1.3. Preparation of the “Fibreboard/Organogel” Composite

[0046] The fibreboard is placed in a stainless steel mould of the same dimension, which has been heated beforehand in order to avoid any thermal shock. The solution of the compound of formula (Ia) in 3-pentanol maintained at 100° C. is then poured onto the fibreboard. The mixture is cooled to ambient temperature until gelation of the gel. The “fibreboard/organogel” composite obtained is then extracted from the mould.

1.4. Drying the “Fibreboard/Organogel” Composite System

[0047] The composite obtained is dried according to the supercritical CO.sub.2 drying process described in application WO2010/133798.

[0048] Said process is implemented in an autoclave (8 cm high, 100 ml volume) composed of a hollow, double-walled cylinder and two detachable ends composed of sintered metal allowing the passage of fluids.

[0049] The “fibreboard/organogel” composite is placed in an autoclave having a bed of beads covered with 0.5 g of 3-pentanol and maintained at 15° C. After closing the autoclave, the CO.sub.2 previously cooled to 4° C. is introduced into the reactor under a pressure of 50 bar (5×10.sup.6Pa).

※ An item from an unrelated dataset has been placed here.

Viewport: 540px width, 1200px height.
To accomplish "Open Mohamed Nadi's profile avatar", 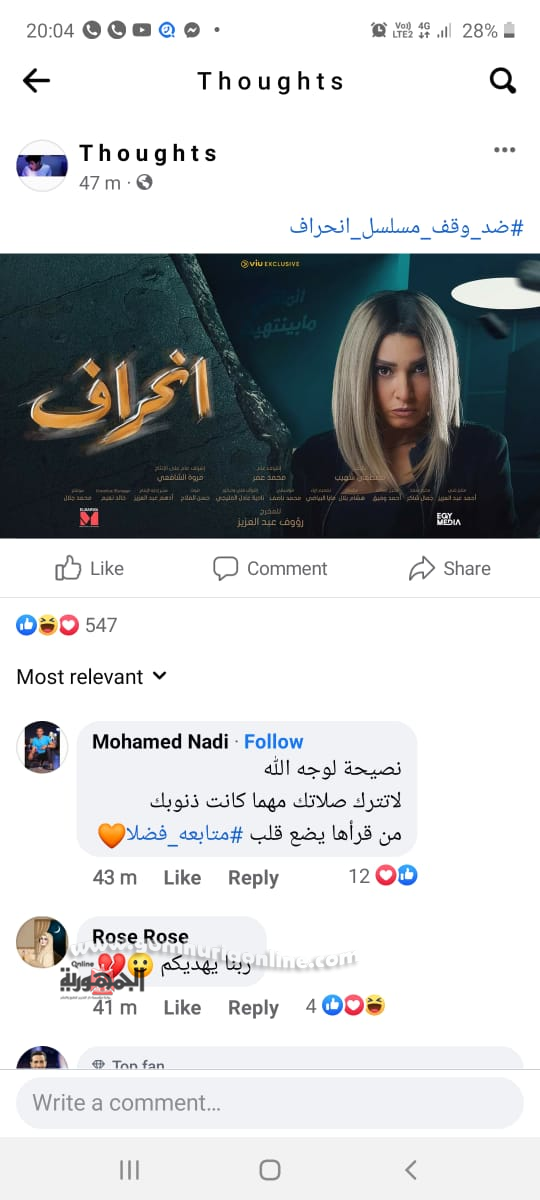I will click(x=42, y=746).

The pressure is then raised to 90 bar (9×10.sup.6Pa) by injecting CO.sub.2 using a diaphragm pump. The pressure of the first separator is set to 50 bar (5×10.sup.6Pa) and that of the second separator to 20 bar (2×10.sup.6Pa). The CO.sub.2 flow rate is set to 400 g/h. The temperature of the separation elements is maintained at 20° C. during the entire drying process.

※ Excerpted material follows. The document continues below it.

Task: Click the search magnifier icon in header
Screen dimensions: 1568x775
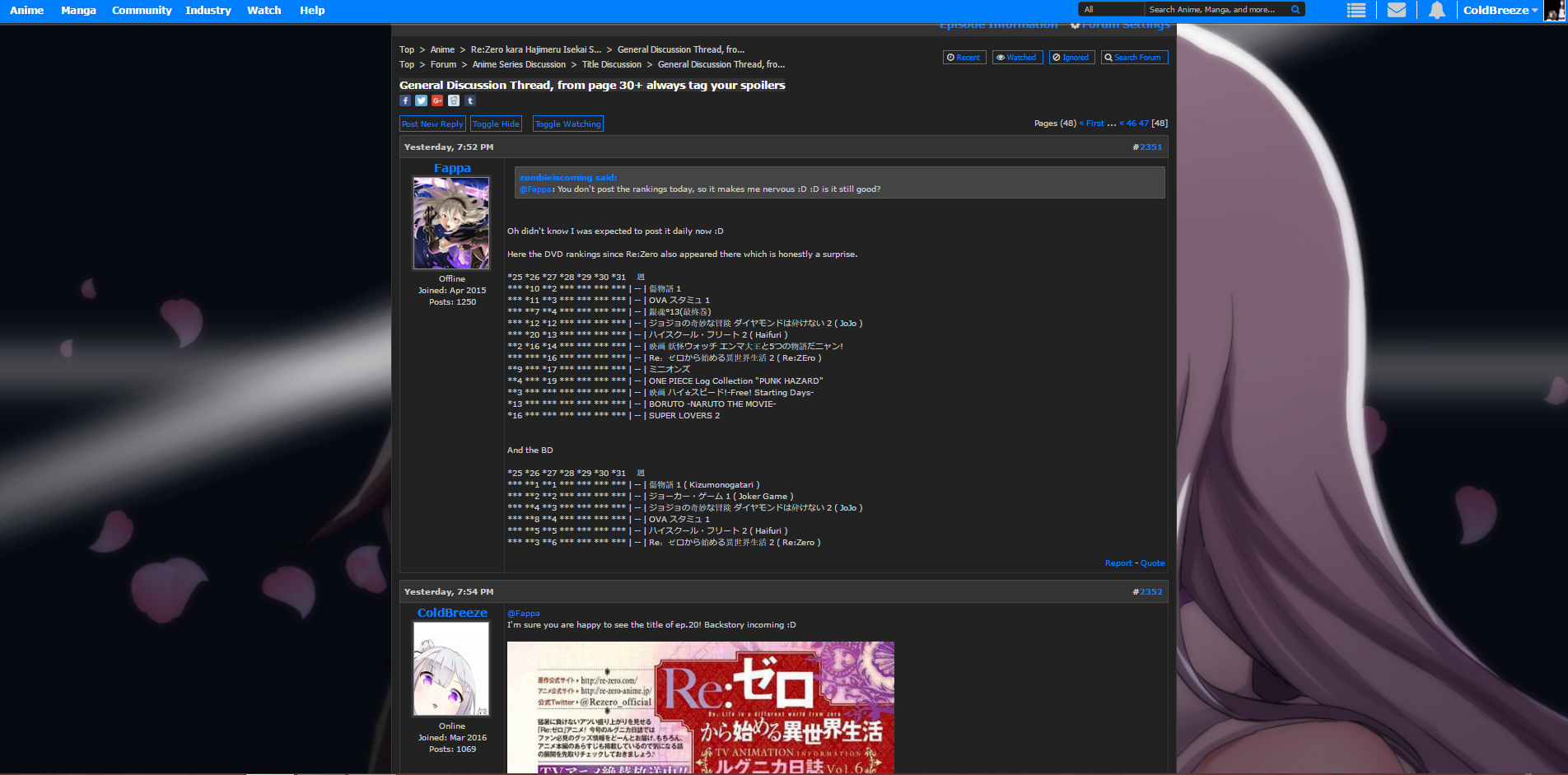Action: tap(1295, 10)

[0050] The temperature of the autoclave is then raised to 45° C. so as to cause the CO.sub.2/3-pentanol system to pass to supercritical phase. After 20 minutes, the outlet valves of the autoclave and of the last separator are opened.

[0051] The continuous extraction of the 3-pentanol for 4h with a CO.sub.2 flow rate of 400 g/h makes it possible to obtain the expected “fibreboard/aerogel” composite.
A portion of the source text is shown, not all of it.